POTENTIAL COMPLICATIONS OF CAST

• Compartment syndrome

• Pressure ulcer

• Disuse syndrome

b) OPEN REDUCTION

Some fractures require open reduction. Through a surgical approach, the fracture fragments are reduced. Internal fixation devices (metallic pins, wires, screws, plates, nails, or rods) may be used to hold the bone fragments in position until solid bone healing occurs. These devices may be attached to the sides of bone, or they may be inserted through the bony fragments or directly into the medullary cavity of the bone. Internal fixation devices ensure firm approximation and fixation of the bony fragments.

2)      IMMOBILIZATION

After the fracture has been reduced, the bone fragments must be immobilized, or held in correct position and alignment, until union occurs. Immobilization may be accomplished by external or internal fixation. Methods of external fixation include bandages, casts, splints, continuous traction, and external fixators. Metal implants used for internal fixation serve as internal splints to immobilize the fracture.
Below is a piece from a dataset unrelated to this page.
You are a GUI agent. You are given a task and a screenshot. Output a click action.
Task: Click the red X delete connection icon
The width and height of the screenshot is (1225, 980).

3)      MAINTAINING AND RESTORING FUNCTION

Reduction and immobilization are maintained as prescribed to promote bone and soft tissue healing. Swelling is controlled by elevating the injured extremity and applying ice as prescribed. Neurovascular status (circulation, movement, sensation) is monitored. Isometric and muscle-setting exercises are encouraged to minimize disuse atrophy and to promote circulation. Participation in activities of daily living (ADLs) is encouraged to promote independent functioning and self-esteem.